A million dollars could create a media center to rival those of the prep schools that surround us. It would fund RTI software for every struggling reader. It would start a gifted education program. It would save a lot of teachers' jobs and pay for professional development in any number of subject areas for those teachers.
In reality, for our little district, there is no million dollars, even if we wanted to upgrade the track, save teacher jobs, or give every student a tablet and train every teacher to take advantage of them. These questions are purely hypothetical and actually verge on rhetorical since such a sum of money is so far out of the realm of possibility. These questions, though, point to a much larger issue. How do you allocate atrociously scarce resources?
There are those who would argue that sports (and even the arts) don't prepare students for the job market, giving technology a technical knockout (so to speak). Others would argue (correctly, I believe) that the teamwork, motivation, and drive inherent in sports represent the real 21st Century Skills we should be teaching. So, it would seem, we are at an impasse.
I send one of my sons to a tech-free, private elementary school. The kids play outside every day, rain or shine, snow or sleet. They learn music and yoga and European history. They take swimming lessons and put on plays and learn for the sake of learning. It would be trivial to layer technology on their approach to project-based and exploratory learning, but it isn't necessary. Yet this approach certainly wouldn't fly in high school when the need to develop both hard and soft skills as well as take learning to far more advanced levels becomes paramount. Even in high school, though, I want him (and my current high school-aged children) to dive deep into subjects and apply their learning in thoughtful, meaningful projects and work in groups to hone communication and collaboration skills.

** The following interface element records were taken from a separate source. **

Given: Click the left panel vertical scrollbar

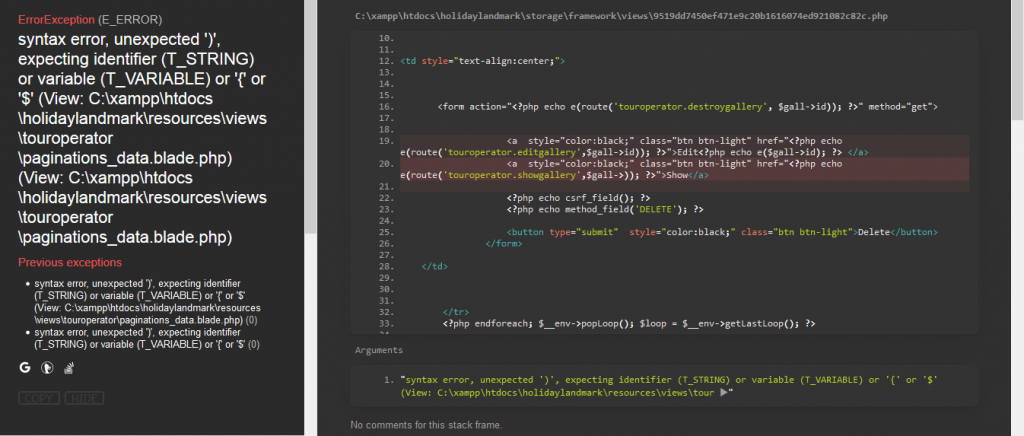Looking at the screenshot, I should [311, 118].
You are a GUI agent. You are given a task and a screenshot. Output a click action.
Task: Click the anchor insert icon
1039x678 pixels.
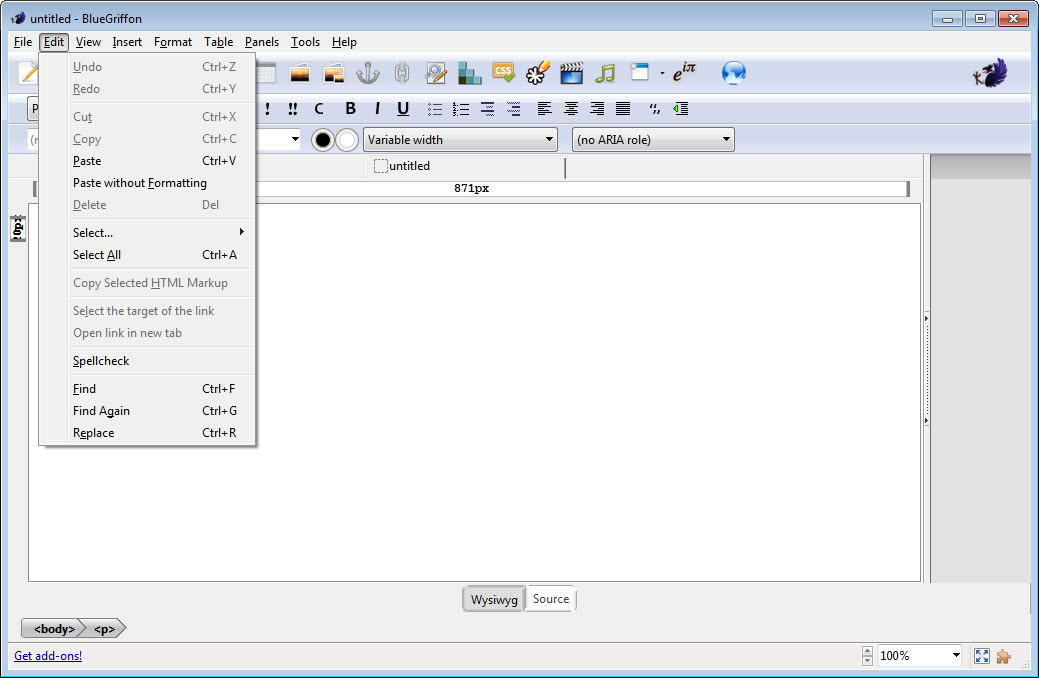(x=368, y=73)
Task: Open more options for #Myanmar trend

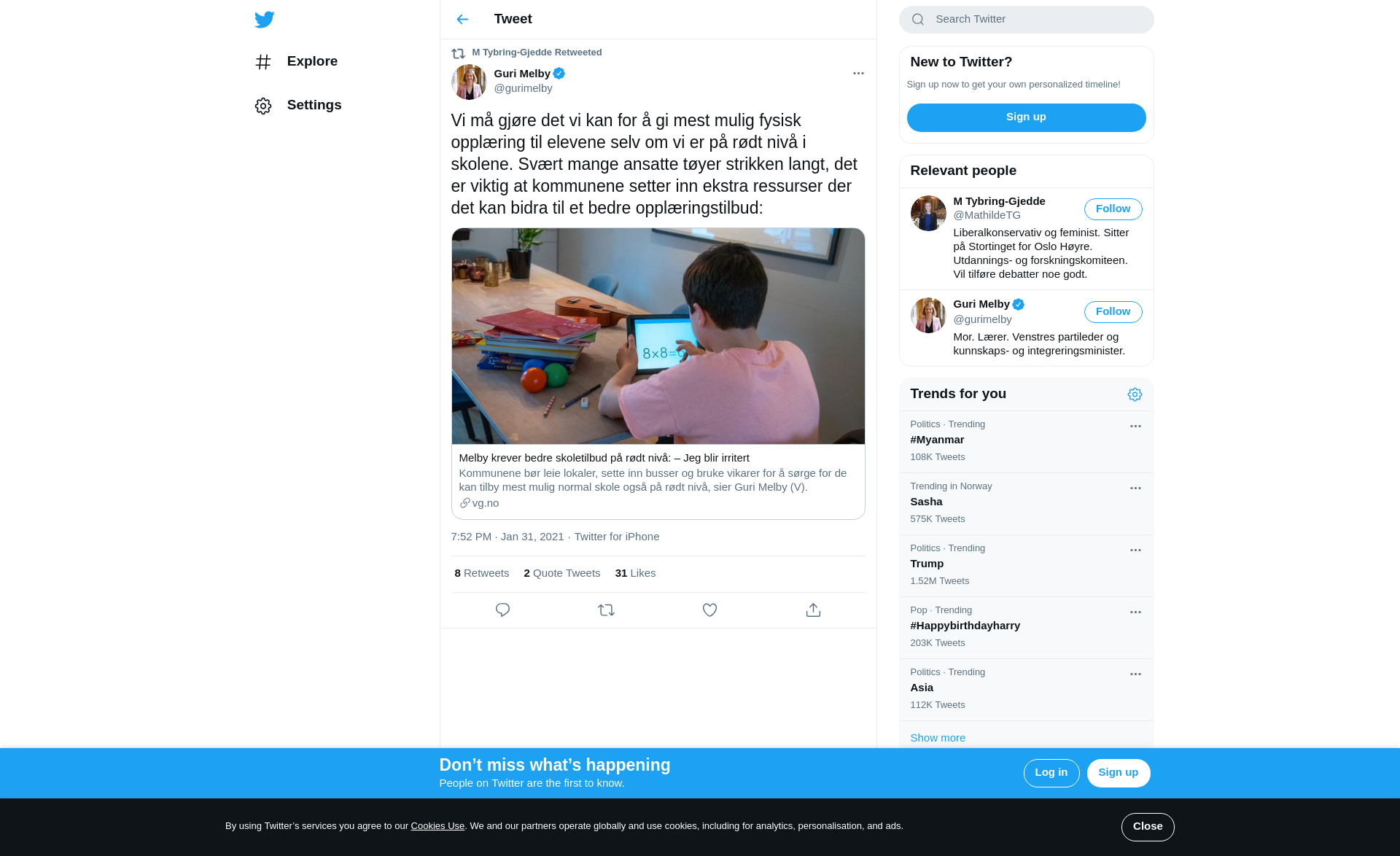Action: [1135, 427]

My point is that there isn't a one-size-fits-all solution and there certainly isn't a solution that ignores tech or the arts or team activities (including sports) for the sake of any other approach. Learning is an holistic endeavor and it can't be sports or tech (or music or art or literature or whatever) that "wins". When resources are scarce (and when are they not?), then we do the best we can on all fronts to ensure that learning happens in a way that resonates with every student.
The track stays cinder, but students perfect their relay handoffs until their palms are red and sore and from the repeated thwack of the baton. The media center stays a library but students are rewarded for reading and spend time in deep discussion with teachers and peers about their readings. Schools do their best to subsidize 1:1 and allow students to bring their own devices so that the vast educational resources of the web can be at their fingertips. And teachers learn whatever they can, either independently or through each other to bring all of these elements together for their students.
The real battle needs to be ensuring the best possible outcomes for our students, not the verbal battles over which projects to cut that so often dominate school committee meetings.